Our next Nonprofit 911 webinar guest, Darian Rodriguez, is a big proponent of leveraging your organization’s year-end momentum to boost individual giving. Promoting your cause on #GivingTuesday is a great start, but you can take this a step further by empowering donors to promote your work on their own all year long. Here’s my true story and three things I learned about donors recruiting donors:
The button that sparked a donation while waiting in line for coffee.
I was standing in line at Starbucks when the customer behind me asked me about a button on my bag that read, “I GAVE. Will You?” The button was intended to drive donations at a conference I attended, but I took this small piece of donor swag to the next level. After I told my fellow customer about the foundation my donation supported (college scholarships and domestic violence prevention), he handed me $20 to donate on his behalf.

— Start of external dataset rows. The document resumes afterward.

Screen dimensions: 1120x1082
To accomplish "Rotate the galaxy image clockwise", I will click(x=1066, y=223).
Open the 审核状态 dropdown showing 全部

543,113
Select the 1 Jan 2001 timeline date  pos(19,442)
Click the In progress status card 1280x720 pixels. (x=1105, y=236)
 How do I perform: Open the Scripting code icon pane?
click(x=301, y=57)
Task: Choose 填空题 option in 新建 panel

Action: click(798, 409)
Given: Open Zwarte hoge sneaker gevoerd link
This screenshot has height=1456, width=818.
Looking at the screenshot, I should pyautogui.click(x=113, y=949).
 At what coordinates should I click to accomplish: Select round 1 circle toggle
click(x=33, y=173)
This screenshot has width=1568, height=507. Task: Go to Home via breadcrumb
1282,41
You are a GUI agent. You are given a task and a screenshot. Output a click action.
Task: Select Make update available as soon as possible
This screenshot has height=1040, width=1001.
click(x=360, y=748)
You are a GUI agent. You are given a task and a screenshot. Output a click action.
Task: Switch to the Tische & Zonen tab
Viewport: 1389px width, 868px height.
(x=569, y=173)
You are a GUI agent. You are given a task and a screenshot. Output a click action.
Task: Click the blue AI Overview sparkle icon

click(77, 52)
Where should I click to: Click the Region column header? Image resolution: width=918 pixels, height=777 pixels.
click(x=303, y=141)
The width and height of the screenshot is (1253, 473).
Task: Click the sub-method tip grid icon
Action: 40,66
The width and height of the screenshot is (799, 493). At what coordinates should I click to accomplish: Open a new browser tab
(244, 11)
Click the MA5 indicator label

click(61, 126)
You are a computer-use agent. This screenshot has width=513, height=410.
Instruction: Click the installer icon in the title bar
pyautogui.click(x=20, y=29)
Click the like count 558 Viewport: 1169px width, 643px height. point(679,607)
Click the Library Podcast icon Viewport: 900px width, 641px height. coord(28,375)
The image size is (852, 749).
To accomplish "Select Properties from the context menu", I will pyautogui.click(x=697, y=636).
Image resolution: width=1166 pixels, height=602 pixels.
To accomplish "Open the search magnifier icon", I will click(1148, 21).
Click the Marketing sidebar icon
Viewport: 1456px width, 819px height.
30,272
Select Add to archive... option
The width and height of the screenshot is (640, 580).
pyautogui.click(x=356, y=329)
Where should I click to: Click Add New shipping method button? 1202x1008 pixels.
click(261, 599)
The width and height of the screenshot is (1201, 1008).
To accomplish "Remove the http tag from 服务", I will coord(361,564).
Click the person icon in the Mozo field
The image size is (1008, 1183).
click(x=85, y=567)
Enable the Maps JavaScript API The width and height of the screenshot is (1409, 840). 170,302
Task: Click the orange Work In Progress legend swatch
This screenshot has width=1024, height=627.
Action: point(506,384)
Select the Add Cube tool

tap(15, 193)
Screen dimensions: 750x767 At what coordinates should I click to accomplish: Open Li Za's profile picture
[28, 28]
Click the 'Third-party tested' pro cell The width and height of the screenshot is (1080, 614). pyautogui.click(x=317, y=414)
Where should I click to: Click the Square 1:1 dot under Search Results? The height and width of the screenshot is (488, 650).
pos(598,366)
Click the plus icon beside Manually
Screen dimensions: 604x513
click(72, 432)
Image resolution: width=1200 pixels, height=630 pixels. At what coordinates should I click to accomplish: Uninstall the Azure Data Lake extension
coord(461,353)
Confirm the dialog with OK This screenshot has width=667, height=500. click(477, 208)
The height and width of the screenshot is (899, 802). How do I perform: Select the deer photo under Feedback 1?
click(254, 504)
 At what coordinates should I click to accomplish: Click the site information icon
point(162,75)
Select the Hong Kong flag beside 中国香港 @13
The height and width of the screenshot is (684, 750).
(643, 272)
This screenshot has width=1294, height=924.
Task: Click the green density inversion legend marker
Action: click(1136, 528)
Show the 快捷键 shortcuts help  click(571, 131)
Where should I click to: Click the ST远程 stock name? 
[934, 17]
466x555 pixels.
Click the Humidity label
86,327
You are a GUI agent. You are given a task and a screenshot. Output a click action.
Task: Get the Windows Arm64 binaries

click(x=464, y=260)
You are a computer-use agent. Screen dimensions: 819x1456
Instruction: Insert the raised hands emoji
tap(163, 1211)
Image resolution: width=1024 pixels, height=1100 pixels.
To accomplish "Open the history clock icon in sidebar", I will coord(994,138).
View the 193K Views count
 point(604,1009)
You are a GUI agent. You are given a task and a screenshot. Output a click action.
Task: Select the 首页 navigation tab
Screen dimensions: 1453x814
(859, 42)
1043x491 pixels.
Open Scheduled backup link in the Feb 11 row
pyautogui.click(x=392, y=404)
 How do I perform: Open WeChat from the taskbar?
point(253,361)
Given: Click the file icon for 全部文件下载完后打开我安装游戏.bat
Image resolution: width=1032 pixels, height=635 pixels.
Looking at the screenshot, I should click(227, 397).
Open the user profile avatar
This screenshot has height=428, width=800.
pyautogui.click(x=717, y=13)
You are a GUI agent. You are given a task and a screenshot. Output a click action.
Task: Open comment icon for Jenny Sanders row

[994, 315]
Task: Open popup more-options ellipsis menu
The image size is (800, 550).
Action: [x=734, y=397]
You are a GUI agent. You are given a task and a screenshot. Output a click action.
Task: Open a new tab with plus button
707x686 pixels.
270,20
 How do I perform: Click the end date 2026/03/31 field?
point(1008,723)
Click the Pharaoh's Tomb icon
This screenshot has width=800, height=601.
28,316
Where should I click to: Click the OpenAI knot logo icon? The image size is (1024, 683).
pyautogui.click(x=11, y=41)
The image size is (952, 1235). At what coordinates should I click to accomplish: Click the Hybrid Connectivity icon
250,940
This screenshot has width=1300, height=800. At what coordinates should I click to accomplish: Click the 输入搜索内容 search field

Although these types of encounters don’t happen every day, you can prepare your donors to be effective messengers for your mission. Here are three ways your organization can help donors recruit donors:
1. Educate your donors.
Use thank you letters, newsletters, and email appeals as an opportunity to tell donors a little bit more about what your organization does. If donors can’t articulate what you do, how can you expect them to tell someone else about your work? Try segmenting newsletters for new donors vs. recurring donors. New donors are getting to know you and need more basic information about your work. However, a recurring donor might like to learn more about long-term projects and ways to volunteer.
2. Equip your donors.
Give donors a way to show off your nonprofit. Donors don’t necessarily need a button or a tote bag to accomplish this. A social media update or email message they can share with their social circles works, too. If you use a tool like Network for Good’s DonateNow, make sure that you turn on social sharing so that donors can share their love for your organization with a Facebook update or a tweet right after they make a donation.
3. Love your donors.
I get great thank you letters from the foundation I mentioned in my story. Their thank you letters make me feel connected to their mission, and they always show appreciation for my gift. How does the thank you process work for your organization? Ask your board members to call donors and thank them, or have beneficiaries write a handwritten thank you note. Form a positive connection with your donors, and they’ll want to show love back by making another gift or by recruiting more donors.